▶ Working data
- Opening Delimiter -

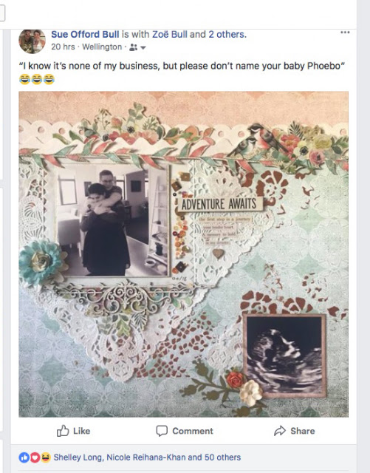Image resolution: width=370 pixels, height=473 pixels.
Task: Click the speech bubble Comment icon
Action: (x=162, y=431)
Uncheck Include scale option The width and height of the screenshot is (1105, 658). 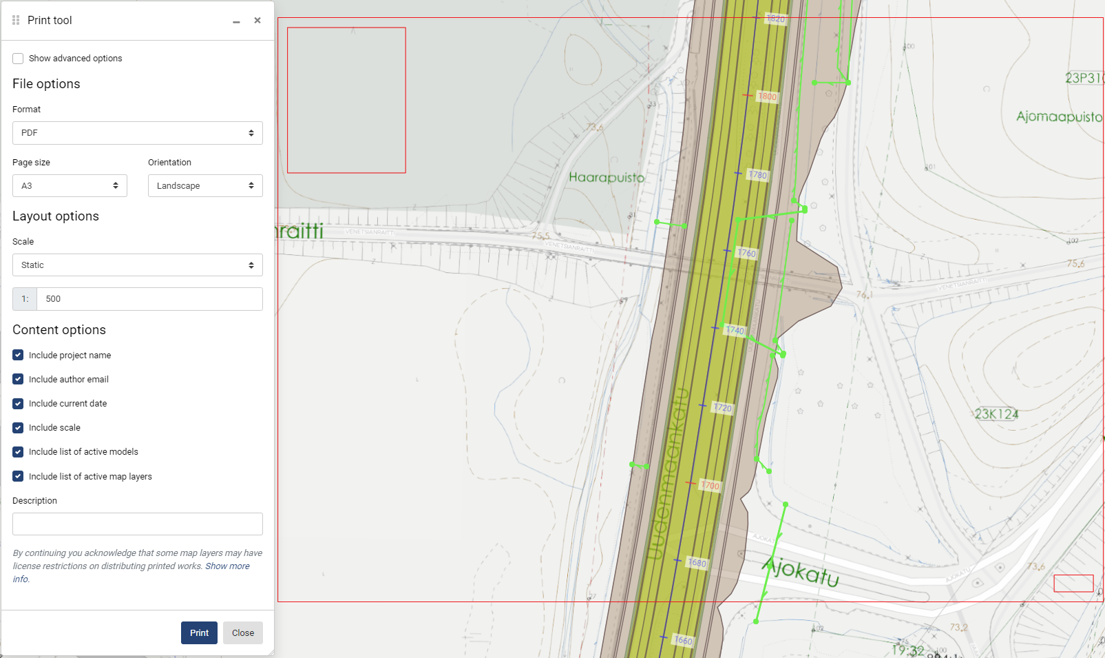coord(18,428)
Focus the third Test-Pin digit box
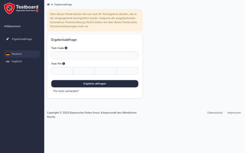Screen dimensions: 245x153 click(x=105, y=71)
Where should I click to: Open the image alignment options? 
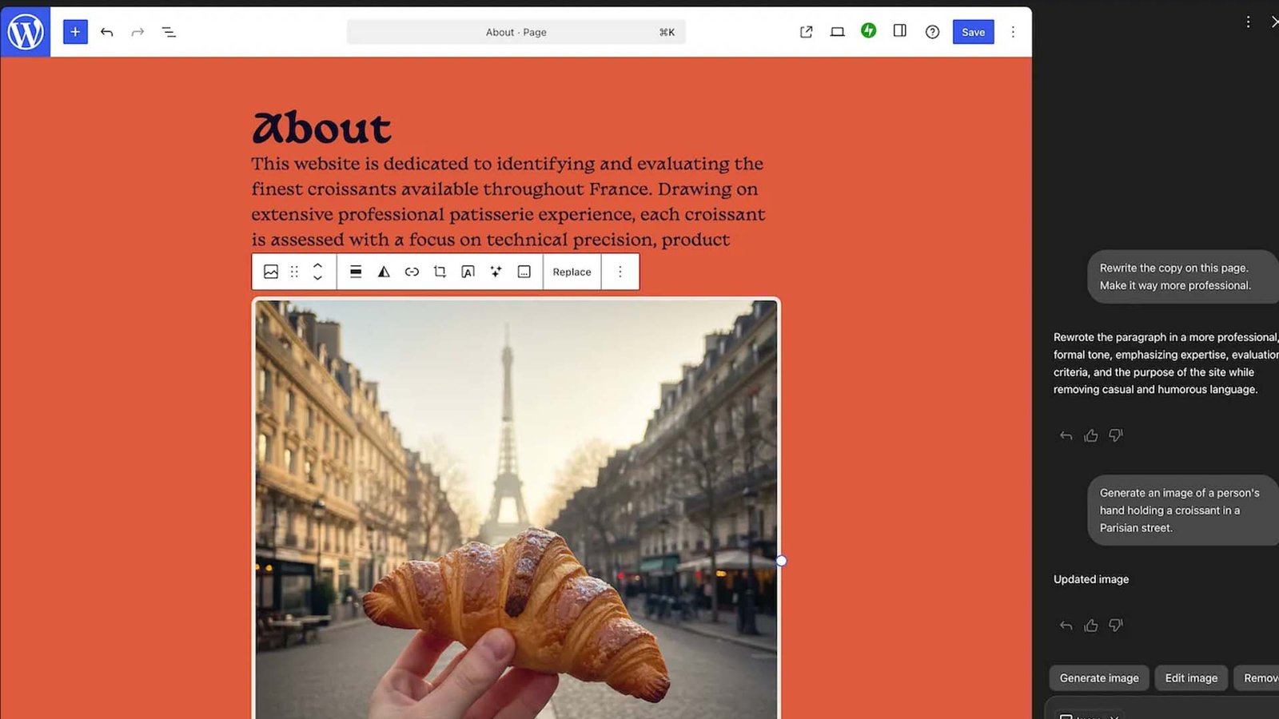(x=356, y=272)
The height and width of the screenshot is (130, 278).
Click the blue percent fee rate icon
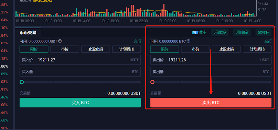click(195, 32)
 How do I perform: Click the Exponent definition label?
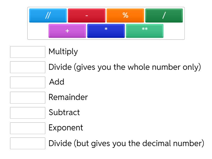coord(66,128)
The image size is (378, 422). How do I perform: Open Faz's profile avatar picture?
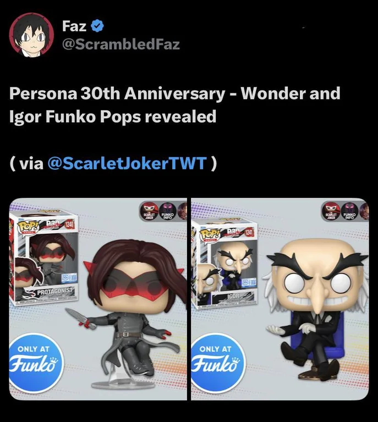pos(31,35)
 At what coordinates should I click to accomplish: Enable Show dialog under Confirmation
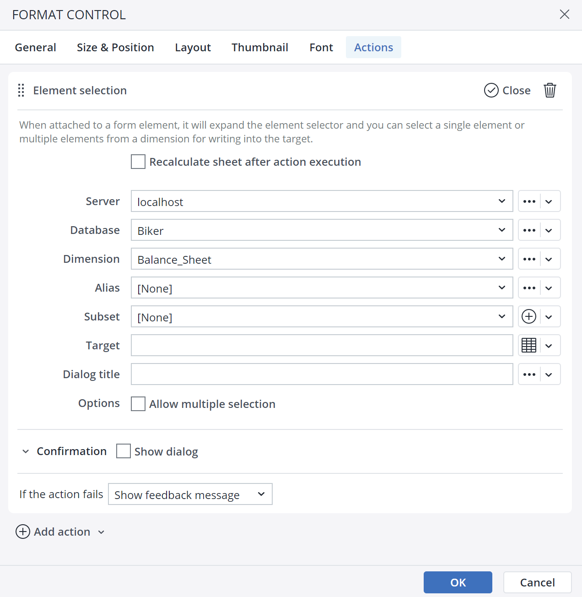[123, 451]
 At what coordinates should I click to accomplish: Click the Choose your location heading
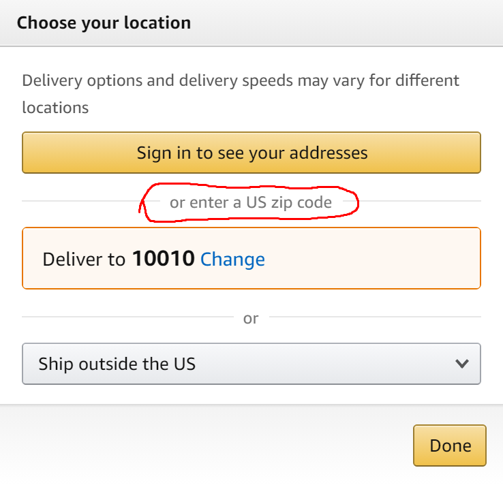pyautogui.click(x=104, y=23)
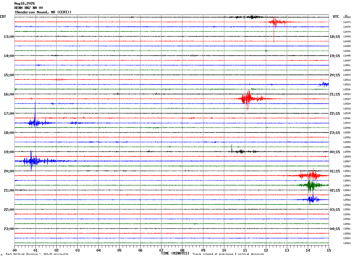Click the Each Vertical Division scale note

[x=37, y=254]
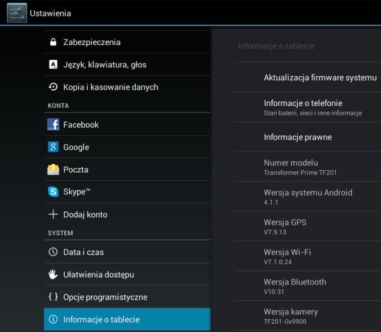Tap the plus icon for Dodaj konto

coord(53,215)
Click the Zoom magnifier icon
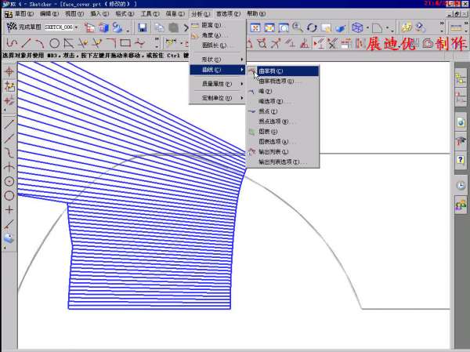470x352 pixels. click(x=297, y=27)
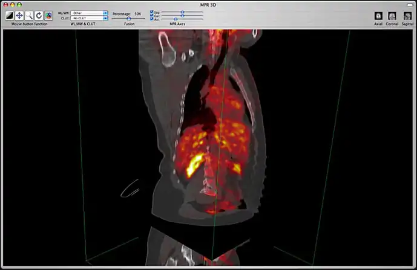
Task: Toggle the Sag axis checkbox
Action: 152,11
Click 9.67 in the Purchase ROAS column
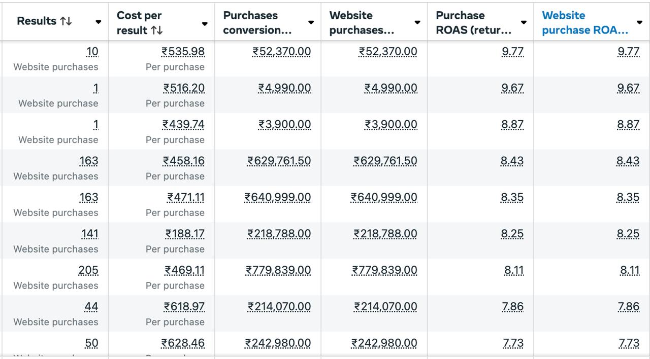Viewport: 650px width, 359px height. tap(512, 88)
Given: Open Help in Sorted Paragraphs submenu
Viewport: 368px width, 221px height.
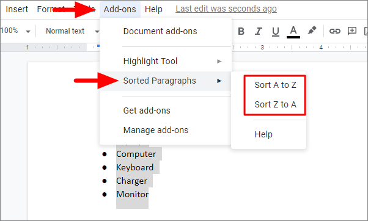Looking at the screenshot, I should pyautogui.click(x=263, y=134).
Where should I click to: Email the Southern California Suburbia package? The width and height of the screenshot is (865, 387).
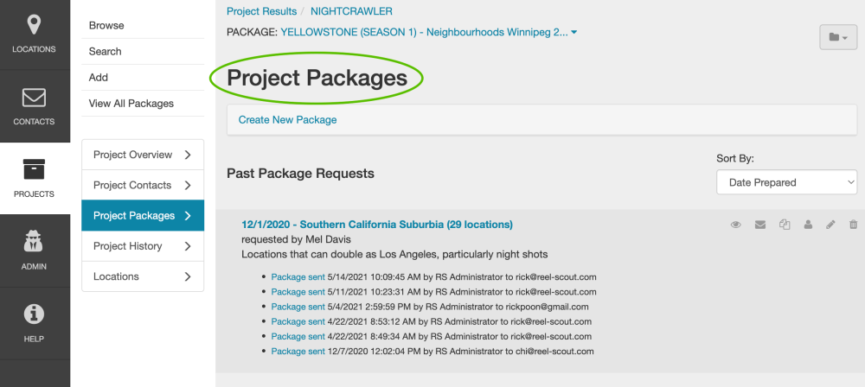[x=760, y=225]
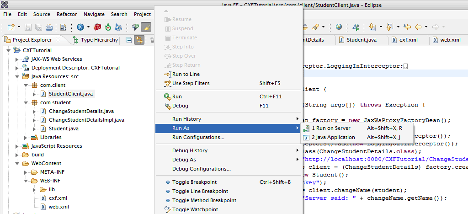Viewport: 468px width, 214px height.
Task: Open the New wizard dropdown arrow
Action: pos(18,27)

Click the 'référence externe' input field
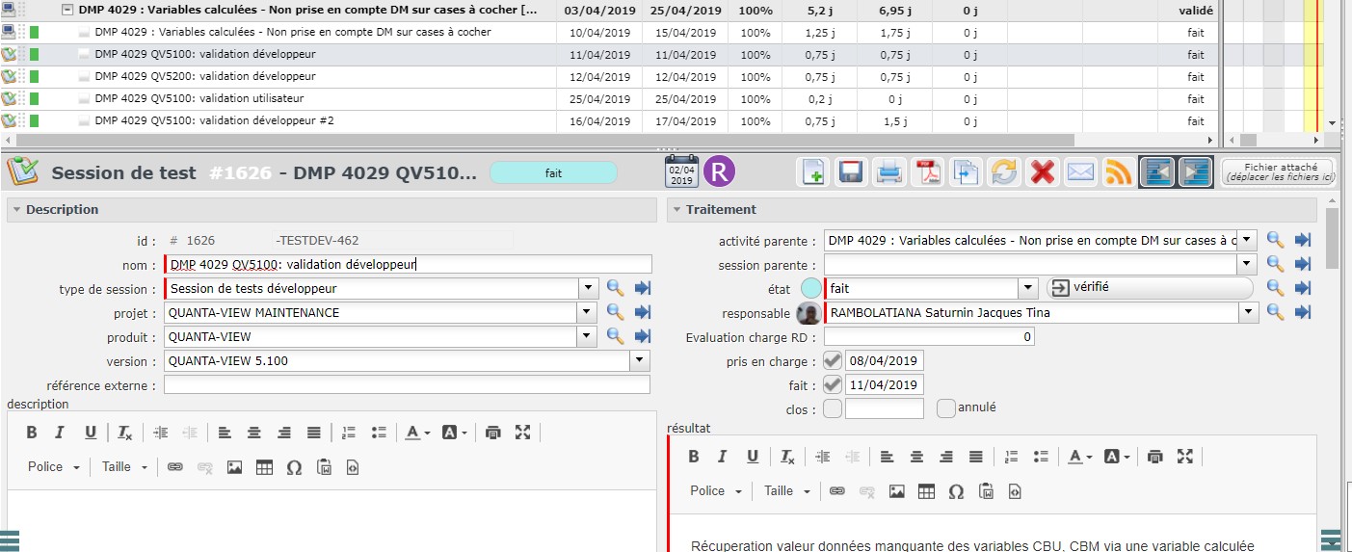click(407, 385)
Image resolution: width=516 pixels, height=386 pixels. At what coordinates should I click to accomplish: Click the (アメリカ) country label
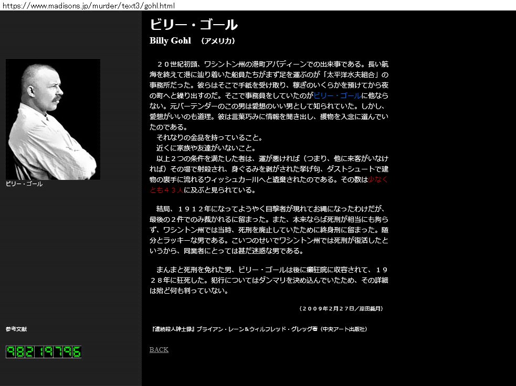coord(218,41)
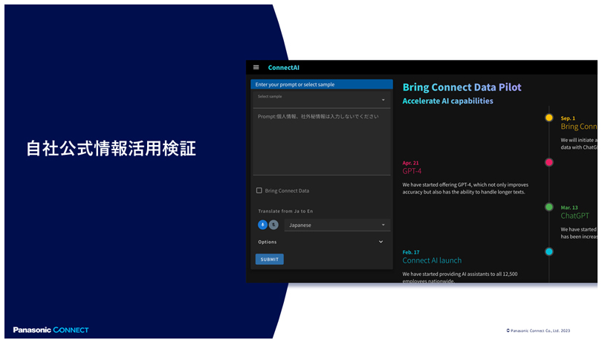
Task: Click the Panasonic CONNECT logo
Action: click(51, 330)

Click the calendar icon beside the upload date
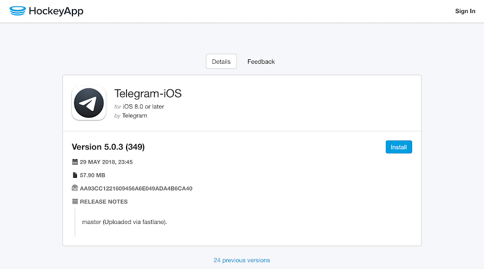point(75,162)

- Closing Delimiter -

▶ Exercise directions
Omit the pictures and return exactly the lines from the line containing "Focus the third Test-Pin digit box" through the final line of the material above, both ends included.

▶ Result below
Focus the third Test-Pin digit box
Screen dimensions: 245x153 click(x=105, y=71)
Where should I click to: Open the image alignment options? 
(x=356, y=272)
The height and width of the screenshot is (130, 278).
Click the blue percent fee rate icon
click(195, 32)
 How do I perform: Click the Exponent definition label?
coord(66,128)
The image size is (378, 422). How do I perform: Open Faz's profile avatar picture?
pos(31,35)
 At what coordinates should I click to accomplish: Enable Show dialog under Confirmation
[123, 451]
 At what coordinates should I click to accomplish: Click the Choose your location heading
pyautogui.click(x=104, y=23)
Click the Each Vertical Division scale note

[x=37, y=254]
Tap the plus icon for Dodaj konto

coord(53,215)
Click the Zoom magnifier icon
470x352 pixels. click(x=297, y=27)
Task: Toggle the Sag axis checkbox
Action: 152,11
Click 9.67 in the Purchase ROAS column
Viewport: 650px width, 359px height. tap(512, 88)
Given: Open Help in Sorted Paragraphs submenu
Viewport: 368px width, 221px height.
Looking at the screenshot, I should pyautogui.click(x=263, y=134).
Where should I click to: Email the Southern California Suburbia package? The width and height of the screenshot is (865, 387).
[x=760, y=225]
Viewport: 468px width, 214px height.
Task: Open the New wizard dropdown arrow
Action: pos(18,27)

Click the 'référence externe' input field
click(407, 385)
Image resolution: width=516 pixels, height=386 pixels. At what coordinates should I click to accomplish: Click the (アメリカ) country label
coord(218,41)
Task: Click the Panasonic CONNECT logo
Action: click(51, 330)

Click the calendar icon beside the upload date
point(75,162)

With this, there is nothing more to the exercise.